Aggregating data across clinical trials is important for several reasons. Many clinical trials are not powered for the question of interest, especially with novel medical treatments—or even a novel disease!—where you don’t know what kind of effect size you’re looking for. It's a general policy not to perform underpowered trials, but it happens all the time. So most clinical trials are too small to answer the questions they're trying to answer, and aggregating data across multiple trials increases the sample size and gives us more reliable information about the scientific questions of interest.
The second reason is that aggregating data across trials that are answering the same scientific question reduces the probability of false positives. The global scientific community was trying to answer the same questions at the same time, especially at the beginning of the pandemic. At one point there were dozens of trials across the globe that were all trying to figure out if hydroxychloroquine was an effective treatment for COVID-19. With standard statistics, even if each one of those trials were adequately powered, you would expect five out of 100 trials to give you a false positive, and those are the studies that are going to be published while the other 95 “failed” trials are relegated to a file drawer. Analyzing these parallel trials in tandem reduces the possibility of false positives.
Another benefit of aggregating data across many trials is that you can get a more diverse and representative sample. With aggregated data from many trials, you will likely be able to generalize conclusions to more populations of interest and ask more refined scientific questions to drill down into demographic or disease-related subgroups. Researchers often try to drill down using data from a single trial, but it’s rare that a single trial would have adequate sample size for such analyses and there’s always the risk of fishing for signals and finding false positives.
I stand by the idea behind the COVID-19 Collaboration Platform, but we faced so many challenges getting researchers to share their data. We have aggregated data for three research questions, which is a success, but not nearly the impact I had hoped for. From that work, I have identified three major barriers to collaboration: logistical hurdles, effort conservation, and perverse incentives to not share data. Logistical hurdles encompass the bureaucratic red tape at all institutional and government levels. Even without that red tape, it would still take extra effort to share data from all COVID-19 clinical trials, and researchers were spread too thin—especially during the early months of the pandemic, when the PIs of many clinical trials were also the front-line medical workers treating COVID patients. Those two issues are somewhat surmountable in the future.

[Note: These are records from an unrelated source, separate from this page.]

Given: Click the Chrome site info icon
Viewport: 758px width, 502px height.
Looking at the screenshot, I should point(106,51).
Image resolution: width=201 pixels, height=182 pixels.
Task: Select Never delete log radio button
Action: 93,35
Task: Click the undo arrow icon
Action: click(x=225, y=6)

However, incentives in the academic research setting align against sharing data. Since the most valuable research output is a first-author paper, it's self-sacrificial to forgo that authorship for the benefit of public health and contribute data to a bigger project where you are one of maybe hundreds of authors. That sacrifice has ripple effects through researchers’ careers, especially young researchers. It makes it harder to get grants to fund your research in the future if you don't go after first-author publications. It makes it harder to get your future papers published. It makes it harder to get promoted within your institution.
It's a collective action problem that I am not equipped to solve. I think funding organizations should change the way they evaluate the outputs from research. It would be pretty easy to create systems that evaluate funded research on how much it contributed to public health, as opposed to how much it contributed to first-author publications. The government’s answer to centralized clinical trial aggregation is clinicaltrials.gov, but it does not go far enough requiring funded research to be made publicly available, especially for time-sensitive medical, clinical, and public health questions.
Data should be shared for the public good, especially if its collection was publicly funded. But incentive structures need to change so researchers can be confident that their careers won't suffer if they share their data instead of hoarding it for first author papers.
There were so many grassroot successes, including the Johns Hopkins Coronavirus Resource Center. There were academics who worked to get mobility data from tech companies and made it available for research. There were many spur-of-the-moment collaborations between municipalities, counties, and research groups. I know anecdotally of a group of researchers who didn’t sleep for a week so they could build a predictive model for hospital capacity for a county Department of Health. Most of the failures are at a higher level with the bodies that should be in charge of making sure that disparate research efforts coordinate with one another to get the general population the best possible information. As we look to the future, my feeling is that there needs to be a top down effort to coordinate research for global public health emergencies; bottom up efforts won’t cut it.